Looks like Charlie not only got the original purchaser, but you too -- and with the same bullet too.

_Gourmet Cooking for Dummies_ is notorious for recipes which simply don't work and seemingly were never actually tried or tested. It's right up there with Bourdain's _Les Halles_ cookbook.

BDL


----------



## french fries (Sep 5, 2008)

> Originally Posted by *boar_d_laze*
> 
> _Gourmet Cooking for Dummies_ is notorious for recipes which simply don't work and seemingly were never actually tried or tested. It's right up there with Bourdain's _Les Halles_ cookbook.


That sucks. Then again that explains why my first crab cakes (recipe from Gourmet Cooking for Dummies) were so disastrous. /img/vbsmilies/smilies/smile.gif


----------



## kyheirloomer (Feb 1, 2007)

Trotter may be a great cook. But his recipes don't seem to translate to the printed page.

I haven't read the _Dummies_ book. But his _Home Cooking with Charlie Trotter _suffers from the same problem. Many of the recipes, as presented, just don't work. And no amount of practice is going to get them to do so.


----------



## chrislehrer (Oct 9, 2008)

Well, that explains it.

Any ideas on how in fact to make carrot tuiles? The idea is very good, and it strikes me that it really _ought_ to work, but clearly it's not as simple as this recipe makes it out to be.

My basic feeling, looking at the results here, was that it needed some sort of binder.
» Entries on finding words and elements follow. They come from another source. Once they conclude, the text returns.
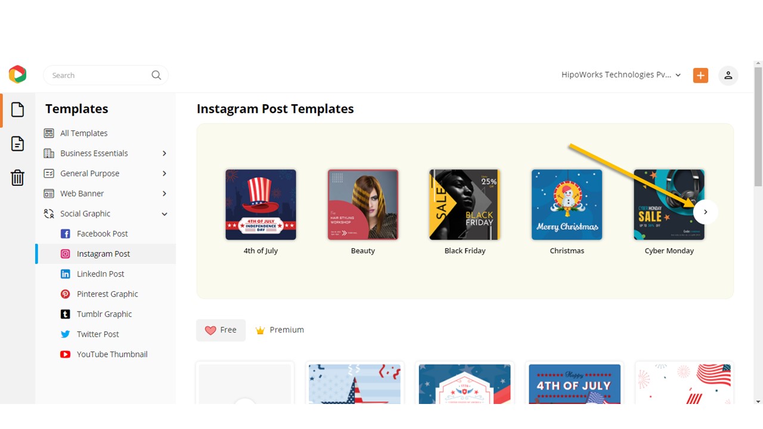Viewport: 763px width, 429px height.
Task: Select Pinterest Graphic in sidebar
Action: (x=107, y=294)
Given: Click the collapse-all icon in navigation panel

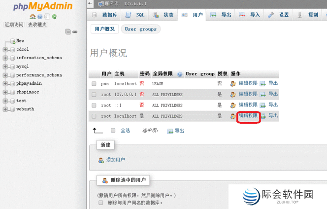Looking at the screenshot, I should 68,32.
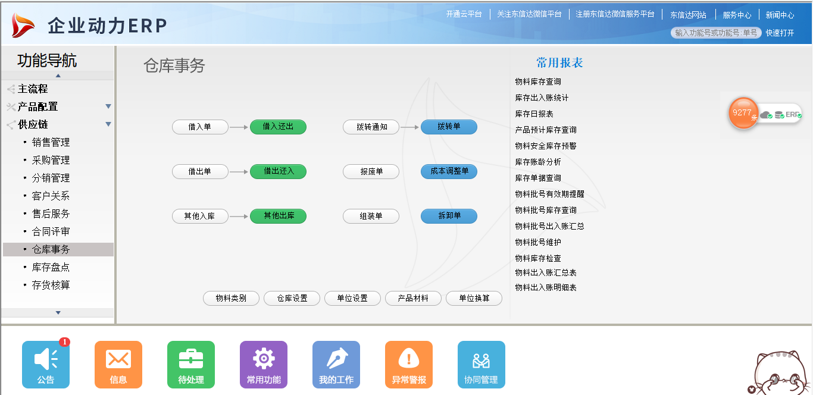
Task: Click the function number quick-open input field
Action: [716, 33]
Parmesan tuiles work because the cheese melts and sticks together, and with fiddling you can make almost any sort of cheese do it too, the usual problem being that most cheeses have far too much liquid and will tend to weep butter. Potato tuiles or pancakes work because of all that starch, although sometimes you add a little egg to help with the binding. Carrots normally aren't all that starchy to begin with, and I'd be afraid that in this application egg would significantly distract from the pure flavor, as well as acting strangely when baked on a mat like this, though I could be quite wrong about that.

I suppose I could add some pure starch --- potato starch, for instance --- during the puree phase, but there would be some danger of getting a gluey mess.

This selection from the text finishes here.